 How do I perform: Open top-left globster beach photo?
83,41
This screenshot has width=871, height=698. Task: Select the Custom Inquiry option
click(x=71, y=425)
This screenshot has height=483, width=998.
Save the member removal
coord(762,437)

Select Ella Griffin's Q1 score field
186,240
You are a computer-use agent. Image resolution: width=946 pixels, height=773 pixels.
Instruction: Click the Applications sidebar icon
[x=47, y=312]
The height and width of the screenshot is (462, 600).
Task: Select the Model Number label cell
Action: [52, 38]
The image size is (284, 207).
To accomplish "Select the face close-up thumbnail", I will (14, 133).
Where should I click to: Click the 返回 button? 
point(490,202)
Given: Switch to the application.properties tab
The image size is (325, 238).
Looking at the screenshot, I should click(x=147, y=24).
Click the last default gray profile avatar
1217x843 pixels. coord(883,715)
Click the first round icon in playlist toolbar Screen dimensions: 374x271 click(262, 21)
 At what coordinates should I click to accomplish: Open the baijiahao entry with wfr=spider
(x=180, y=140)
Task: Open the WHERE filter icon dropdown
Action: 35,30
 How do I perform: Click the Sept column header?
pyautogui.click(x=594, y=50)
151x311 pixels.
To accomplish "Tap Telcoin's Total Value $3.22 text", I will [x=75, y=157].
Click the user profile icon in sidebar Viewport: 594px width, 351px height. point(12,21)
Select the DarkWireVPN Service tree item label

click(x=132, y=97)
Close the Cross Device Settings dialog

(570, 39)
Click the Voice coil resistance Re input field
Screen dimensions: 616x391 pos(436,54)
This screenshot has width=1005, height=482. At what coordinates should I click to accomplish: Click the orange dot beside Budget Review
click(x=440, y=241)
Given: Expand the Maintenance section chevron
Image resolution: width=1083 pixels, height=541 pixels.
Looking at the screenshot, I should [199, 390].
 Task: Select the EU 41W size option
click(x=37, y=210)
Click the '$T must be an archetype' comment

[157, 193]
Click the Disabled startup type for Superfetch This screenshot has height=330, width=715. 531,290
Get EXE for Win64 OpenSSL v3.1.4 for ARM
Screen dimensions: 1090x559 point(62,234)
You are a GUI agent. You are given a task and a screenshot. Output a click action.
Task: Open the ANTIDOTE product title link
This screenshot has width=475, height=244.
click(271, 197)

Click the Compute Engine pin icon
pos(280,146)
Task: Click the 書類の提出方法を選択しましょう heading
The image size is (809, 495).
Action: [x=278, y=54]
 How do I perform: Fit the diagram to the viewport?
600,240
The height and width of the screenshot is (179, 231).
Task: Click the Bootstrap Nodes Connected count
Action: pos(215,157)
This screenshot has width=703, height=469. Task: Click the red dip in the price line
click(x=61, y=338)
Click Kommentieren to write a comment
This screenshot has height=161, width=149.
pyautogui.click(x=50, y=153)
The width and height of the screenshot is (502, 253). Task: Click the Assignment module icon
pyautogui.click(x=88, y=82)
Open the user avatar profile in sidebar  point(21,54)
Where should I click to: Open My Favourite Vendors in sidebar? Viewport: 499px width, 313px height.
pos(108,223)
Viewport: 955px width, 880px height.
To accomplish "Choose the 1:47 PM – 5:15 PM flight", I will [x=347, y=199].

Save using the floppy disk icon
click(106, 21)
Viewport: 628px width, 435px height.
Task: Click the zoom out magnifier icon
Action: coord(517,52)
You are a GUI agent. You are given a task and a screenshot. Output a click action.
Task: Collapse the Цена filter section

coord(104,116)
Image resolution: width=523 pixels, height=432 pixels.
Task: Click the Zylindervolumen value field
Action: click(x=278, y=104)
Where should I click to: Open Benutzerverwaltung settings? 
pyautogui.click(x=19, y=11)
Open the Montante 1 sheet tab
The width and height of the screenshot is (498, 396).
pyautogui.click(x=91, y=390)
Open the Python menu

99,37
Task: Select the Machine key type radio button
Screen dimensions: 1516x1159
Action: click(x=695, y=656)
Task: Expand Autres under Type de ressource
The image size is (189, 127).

.....

▸ Your goal
Scan the records above for the string "will", and copy every line where it turns up.

▸ Task result
To accomplish "Select the face close-up thumbnail", I will (14, 133).
To accomplish "Tap Telcoin's Total Value $3.22 text", I will [x=75, y=157].
To accomplish "Choose the 1:47 PM – 5:15 PM flight", I will [x=347, y=199].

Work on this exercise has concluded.